Then, to cap off our weekend, we had a Sunday night dinner with Xiaohong and He Yan, two of Yaping’s colleagues from Jiao Tong.  Actually, my mother had previously met Xiaohong and He Yan when they taught at Highline.  In fact, mom had to remind me that we once joined He Yan for dinner at her Seattle apartment.  During our Shanghai dinner, mom tried her best at working the chopsticks.  Once or twice she would try spearing the food with one of her chopsticks, I guess in an effort to eat it like a shish kebab.

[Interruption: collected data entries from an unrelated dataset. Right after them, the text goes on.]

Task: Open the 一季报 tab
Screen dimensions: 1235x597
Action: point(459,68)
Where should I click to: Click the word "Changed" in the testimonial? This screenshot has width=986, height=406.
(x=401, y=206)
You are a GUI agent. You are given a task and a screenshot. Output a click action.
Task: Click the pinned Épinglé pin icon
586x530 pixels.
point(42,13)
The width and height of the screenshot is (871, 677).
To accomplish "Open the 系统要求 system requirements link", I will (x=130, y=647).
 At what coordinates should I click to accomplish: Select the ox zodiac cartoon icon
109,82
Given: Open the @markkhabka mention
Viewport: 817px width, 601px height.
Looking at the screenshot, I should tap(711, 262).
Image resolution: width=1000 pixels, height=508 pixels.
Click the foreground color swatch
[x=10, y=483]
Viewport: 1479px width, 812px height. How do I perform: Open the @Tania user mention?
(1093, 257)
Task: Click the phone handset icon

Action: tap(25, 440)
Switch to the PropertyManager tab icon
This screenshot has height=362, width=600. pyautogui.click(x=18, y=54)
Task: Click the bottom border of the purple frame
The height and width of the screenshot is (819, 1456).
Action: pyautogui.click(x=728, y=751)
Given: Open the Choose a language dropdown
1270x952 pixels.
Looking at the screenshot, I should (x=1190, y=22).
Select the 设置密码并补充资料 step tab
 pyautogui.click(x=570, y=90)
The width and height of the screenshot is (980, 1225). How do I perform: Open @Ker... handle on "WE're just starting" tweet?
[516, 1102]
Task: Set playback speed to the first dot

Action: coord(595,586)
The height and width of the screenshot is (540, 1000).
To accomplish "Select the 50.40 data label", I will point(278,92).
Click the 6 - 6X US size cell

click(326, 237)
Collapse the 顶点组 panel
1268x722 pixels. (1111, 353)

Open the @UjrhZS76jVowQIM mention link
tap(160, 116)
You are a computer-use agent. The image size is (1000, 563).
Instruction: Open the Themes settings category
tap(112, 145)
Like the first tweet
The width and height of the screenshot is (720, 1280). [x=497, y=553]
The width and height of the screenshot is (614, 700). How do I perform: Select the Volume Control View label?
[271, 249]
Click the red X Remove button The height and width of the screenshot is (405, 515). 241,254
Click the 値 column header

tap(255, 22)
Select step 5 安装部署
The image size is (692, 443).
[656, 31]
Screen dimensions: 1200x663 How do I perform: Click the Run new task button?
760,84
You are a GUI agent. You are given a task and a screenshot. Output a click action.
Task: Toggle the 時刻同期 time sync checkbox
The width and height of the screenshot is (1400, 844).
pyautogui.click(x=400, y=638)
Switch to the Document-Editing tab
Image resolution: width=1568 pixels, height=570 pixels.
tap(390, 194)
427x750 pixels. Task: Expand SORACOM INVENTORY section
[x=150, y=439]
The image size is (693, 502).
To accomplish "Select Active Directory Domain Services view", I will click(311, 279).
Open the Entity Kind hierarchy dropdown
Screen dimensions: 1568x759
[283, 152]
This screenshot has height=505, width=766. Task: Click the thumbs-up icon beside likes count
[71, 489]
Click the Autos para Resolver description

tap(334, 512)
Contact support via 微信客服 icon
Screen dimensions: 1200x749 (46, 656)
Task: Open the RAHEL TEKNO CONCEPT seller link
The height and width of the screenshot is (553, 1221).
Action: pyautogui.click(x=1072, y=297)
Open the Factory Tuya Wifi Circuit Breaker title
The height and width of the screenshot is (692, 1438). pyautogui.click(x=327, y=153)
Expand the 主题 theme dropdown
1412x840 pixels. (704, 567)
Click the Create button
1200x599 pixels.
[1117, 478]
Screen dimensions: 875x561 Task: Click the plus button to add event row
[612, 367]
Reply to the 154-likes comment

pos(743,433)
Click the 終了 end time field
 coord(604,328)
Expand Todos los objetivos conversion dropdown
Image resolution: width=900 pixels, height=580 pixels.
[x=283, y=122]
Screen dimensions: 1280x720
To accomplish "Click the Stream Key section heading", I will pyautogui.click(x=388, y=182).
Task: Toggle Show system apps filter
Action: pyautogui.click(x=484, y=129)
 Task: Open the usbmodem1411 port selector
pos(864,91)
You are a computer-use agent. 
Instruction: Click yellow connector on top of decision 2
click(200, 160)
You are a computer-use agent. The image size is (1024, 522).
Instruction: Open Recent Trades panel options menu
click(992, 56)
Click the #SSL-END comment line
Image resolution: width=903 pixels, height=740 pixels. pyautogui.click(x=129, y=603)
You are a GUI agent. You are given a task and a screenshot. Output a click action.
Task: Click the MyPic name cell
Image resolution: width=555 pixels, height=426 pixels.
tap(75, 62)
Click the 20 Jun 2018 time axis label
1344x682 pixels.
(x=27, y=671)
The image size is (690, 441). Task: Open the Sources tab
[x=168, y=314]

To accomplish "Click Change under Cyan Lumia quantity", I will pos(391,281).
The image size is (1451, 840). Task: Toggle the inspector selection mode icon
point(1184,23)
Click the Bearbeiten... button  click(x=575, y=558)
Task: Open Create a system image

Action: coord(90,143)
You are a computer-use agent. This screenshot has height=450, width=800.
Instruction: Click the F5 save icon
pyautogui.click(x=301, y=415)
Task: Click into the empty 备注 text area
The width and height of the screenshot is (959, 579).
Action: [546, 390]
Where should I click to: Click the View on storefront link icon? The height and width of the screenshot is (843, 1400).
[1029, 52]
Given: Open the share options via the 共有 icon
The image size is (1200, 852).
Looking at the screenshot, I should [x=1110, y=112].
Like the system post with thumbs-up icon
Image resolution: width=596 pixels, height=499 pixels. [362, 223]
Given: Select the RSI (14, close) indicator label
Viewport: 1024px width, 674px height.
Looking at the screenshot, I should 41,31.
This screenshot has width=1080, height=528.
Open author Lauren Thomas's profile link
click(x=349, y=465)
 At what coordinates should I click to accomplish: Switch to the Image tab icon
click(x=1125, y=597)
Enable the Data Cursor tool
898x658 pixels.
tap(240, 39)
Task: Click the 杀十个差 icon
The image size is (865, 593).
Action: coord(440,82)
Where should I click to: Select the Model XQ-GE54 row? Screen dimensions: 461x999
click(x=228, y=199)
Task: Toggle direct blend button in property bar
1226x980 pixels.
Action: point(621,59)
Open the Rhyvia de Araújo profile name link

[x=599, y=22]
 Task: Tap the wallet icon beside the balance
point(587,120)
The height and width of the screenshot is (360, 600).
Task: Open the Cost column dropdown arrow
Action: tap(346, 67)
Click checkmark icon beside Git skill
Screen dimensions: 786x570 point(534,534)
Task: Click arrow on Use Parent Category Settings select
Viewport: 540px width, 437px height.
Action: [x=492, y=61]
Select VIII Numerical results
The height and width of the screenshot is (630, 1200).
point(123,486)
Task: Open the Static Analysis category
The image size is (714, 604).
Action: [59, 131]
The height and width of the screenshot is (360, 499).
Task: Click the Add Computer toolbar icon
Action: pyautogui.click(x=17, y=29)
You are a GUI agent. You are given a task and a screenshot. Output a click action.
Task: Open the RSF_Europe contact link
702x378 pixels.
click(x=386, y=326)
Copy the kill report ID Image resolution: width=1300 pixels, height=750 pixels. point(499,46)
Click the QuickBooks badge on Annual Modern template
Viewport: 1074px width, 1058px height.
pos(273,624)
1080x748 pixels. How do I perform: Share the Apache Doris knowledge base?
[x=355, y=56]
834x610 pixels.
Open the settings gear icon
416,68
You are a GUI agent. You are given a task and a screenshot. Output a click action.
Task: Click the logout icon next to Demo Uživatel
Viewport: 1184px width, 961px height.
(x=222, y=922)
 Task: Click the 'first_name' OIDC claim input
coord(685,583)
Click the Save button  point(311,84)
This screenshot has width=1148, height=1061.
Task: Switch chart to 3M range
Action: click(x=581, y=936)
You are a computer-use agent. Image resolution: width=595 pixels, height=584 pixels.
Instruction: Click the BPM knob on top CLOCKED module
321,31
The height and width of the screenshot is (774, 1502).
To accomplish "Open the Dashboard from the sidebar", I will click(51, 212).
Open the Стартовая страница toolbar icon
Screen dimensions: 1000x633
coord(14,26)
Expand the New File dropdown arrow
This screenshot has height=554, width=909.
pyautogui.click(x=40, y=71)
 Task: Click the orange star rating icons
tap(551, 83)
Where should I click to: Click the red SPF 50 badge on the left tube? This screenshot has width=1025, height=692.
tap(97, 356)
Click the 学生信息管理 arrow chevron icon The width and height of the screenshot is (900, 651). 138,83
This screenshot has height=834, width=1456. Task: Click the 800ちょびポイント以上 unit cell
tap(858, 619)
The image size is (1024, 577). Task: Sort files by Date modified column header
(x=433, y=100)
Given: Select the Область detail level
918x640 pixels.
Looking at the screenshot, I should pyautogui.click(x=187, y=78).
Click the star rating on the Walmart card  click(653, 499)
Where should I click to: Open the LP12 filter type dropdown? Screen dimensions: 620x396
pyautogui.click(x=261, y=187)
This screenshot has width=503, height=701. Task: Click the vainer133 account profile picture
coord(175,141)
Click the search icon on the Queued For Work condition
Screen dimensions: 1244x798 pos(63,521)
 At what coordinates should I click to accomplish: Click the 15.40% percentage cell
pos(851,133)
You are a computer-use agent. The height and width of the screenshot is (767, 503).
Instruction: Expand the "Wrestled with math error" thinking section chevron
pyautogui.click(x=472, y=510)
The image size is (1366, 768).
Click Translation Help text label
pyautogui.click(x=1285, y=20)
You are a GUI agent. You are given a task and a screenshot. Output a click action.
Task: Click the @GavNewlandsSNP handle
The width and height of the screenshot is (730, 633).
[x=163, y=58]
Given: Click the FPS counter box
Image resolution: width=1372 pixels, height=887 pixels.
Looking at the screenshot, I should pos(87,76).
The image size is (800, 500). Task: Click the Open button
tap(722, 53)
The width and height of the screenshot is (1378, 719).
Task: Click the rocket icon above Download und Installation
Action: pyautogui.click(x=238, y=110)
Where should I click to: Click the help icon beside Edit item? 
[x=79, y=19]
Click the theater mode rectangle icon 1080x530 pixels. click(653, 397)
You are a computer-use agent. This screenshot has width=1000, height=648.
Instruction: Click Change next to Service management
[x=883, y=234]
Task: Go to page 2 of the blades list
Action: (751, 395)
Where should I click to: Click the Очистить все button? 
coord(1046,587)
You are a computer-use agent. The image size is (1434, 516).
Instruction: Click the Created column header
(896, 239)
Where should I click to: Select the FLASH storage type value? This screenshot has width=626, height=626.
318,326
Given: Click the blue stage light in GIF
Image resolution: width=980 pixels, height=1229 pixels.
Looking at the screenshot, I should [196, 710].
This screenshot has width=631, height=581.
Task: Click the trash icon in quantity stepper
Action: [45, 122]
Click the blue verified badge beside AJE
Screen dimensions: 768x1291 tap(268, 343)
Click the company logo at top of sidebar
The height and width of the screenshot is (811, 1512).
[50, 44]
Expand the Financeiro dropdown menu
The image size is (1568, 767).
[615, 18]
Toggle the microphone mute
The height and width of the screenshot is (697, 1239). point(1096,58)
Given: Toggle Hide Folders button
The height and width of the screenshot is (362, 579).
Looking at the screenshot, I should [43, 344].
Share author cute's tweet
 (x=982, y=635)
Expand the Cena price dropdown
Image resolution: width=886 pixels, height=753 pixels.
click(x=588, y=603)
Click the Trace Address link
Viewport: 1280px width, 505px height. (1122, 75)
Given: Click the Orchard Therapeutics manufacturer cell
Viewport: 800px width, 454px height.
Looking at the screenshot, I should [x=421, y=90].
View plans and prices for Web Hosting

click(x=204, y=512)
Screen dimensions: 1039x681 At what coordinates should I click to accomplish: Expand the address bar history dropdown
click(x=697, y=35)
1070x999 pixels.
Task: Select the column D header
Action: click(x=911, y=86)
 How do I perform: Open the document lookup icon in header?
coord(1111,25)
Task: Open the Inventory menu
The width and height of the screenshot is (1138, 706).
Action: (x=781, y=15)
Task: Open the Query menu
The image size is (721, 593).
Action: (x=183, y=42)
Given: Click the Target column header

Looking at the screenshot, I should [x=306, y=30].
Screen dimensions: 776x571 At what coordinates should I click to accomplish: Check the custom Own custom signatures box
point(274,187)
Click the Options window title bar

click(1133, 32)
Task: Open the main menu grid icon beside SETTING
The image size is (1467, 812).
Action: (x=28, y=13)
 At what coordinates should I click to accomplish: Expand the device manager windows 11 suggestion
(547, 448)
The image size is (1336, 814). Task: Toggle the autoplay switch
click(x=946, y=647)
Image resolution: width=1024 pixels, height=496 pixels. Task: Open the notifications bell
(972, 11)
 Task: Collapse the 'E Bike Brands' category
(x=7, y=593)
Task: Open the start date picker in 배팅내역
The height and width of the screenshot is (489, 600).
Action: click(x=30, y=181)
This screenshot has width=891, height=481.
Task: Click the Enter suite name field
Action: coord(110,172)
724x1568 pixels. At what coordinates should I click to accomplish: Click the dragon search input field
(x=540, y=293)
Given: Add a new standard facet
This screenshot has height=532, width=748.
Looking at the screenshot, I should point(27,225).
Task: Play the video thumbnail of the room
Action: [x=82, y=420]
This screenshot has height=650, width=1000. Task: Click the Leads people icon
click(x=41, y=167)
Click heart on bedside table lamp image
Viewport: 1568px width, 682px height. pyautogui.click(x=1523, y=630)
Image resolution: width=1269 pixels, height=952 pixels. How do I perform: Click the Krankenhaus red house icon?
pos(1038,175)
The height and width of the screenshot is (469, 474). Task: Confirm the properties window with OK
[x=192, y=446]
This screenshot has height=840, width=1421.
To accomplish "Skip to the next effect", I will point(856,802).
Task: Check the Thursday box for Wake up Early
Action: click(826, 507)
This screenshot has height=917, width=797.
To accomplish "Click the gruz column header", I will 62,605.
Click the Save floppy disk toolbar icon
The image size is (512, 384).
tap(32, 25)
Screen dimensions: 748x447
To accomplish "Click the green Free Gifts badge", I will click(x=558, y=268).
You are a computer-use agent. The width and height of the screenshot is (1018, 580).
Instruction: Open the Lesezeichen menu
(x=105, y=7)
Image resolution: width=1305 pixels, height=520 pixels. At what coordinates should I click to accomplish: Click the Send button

Throughout the weekend, I saw mom reliving the same frustrations I had when I first came to Shanghai.  She was sometimes uncomfortable with Chinese people staring at her.  She was a bit timid in crossing the road, and surprised by all of the honking.  And she couldn’t understand why the Chinese seemed to make things more complicated than they needed to be.

And I kept warning her about the shower in my apartment.  It was funny - I was speaking of it like it was this evil thing that lurked in my bathroom.  After her first shower, I knocked on the bathroom door to check to see if she survived.  I was surprised when she said she found nothing diabolical about the shower.

Unfortunately, the week was the hottest and most humid in Shanghai so far.  The temps were between 90 and 100 the whole week.  The humidity was high and the haze was thick.  And my mother absolutely detests heat and humidity.  On most days during her visit, whenever she was in my apartment, she would retreat to her bedroom where the air conditioning was blasting.  Each room has air-conditioning, but the A.C. in her room was running pretty much 24/7.  I referred to the room as “Mom’s Igloo.”

On Monday, Mom and I explored more of Shanghai, but this time we were accompanied by He Yan instead of Yaping.  We first checked out the Jade Buddha Temple, and then went to People’s Square.  We finished our day at the Shanghai Museum.  Then, we said “good-bye” to He Yan and headed back to the apartment where I prepared dumplings for dinner.  I think my mother was surprised with my proficiency in buying frozen dumplings at the nearby grocery store and then boiling them in a wok.

The next few days were class days for me.  While I was out teaching, Mom did mom things like buy various fruits and vegetables that she found lacking in my fridge.  She also bought me a fresh set of clothespins.  And of course, she also did laundry, folded and ironed clothes, and did a lot of cleaning up.  None of this was at my behest, I swear.

On Wednesday, Yaping invited us to a faculty singing competition at the college.  Singing competitions between faculty departments are common in many Chinese colleges.  As many of you may know, karaoke is very popular in China.  Its popularity shows that the Chinese are not shy about singing in public.  In China, no one is ever shamed for having an imperfect singing voice.  If you have a voice, you can sing.

And so without any concerns about anybody being unqualified to sing, these singing competitions offer an opportunity for the faculty members of all departments to sing their hearts out.  I tried to imagine such an event in the states.  It made me chuckle to imagine Highline’s Math faculty belting out “You’ve Lost that Lovin’ Feeling” in a bid to outshine the Computer Science faculty’s rendition of “Mr. Sandman.”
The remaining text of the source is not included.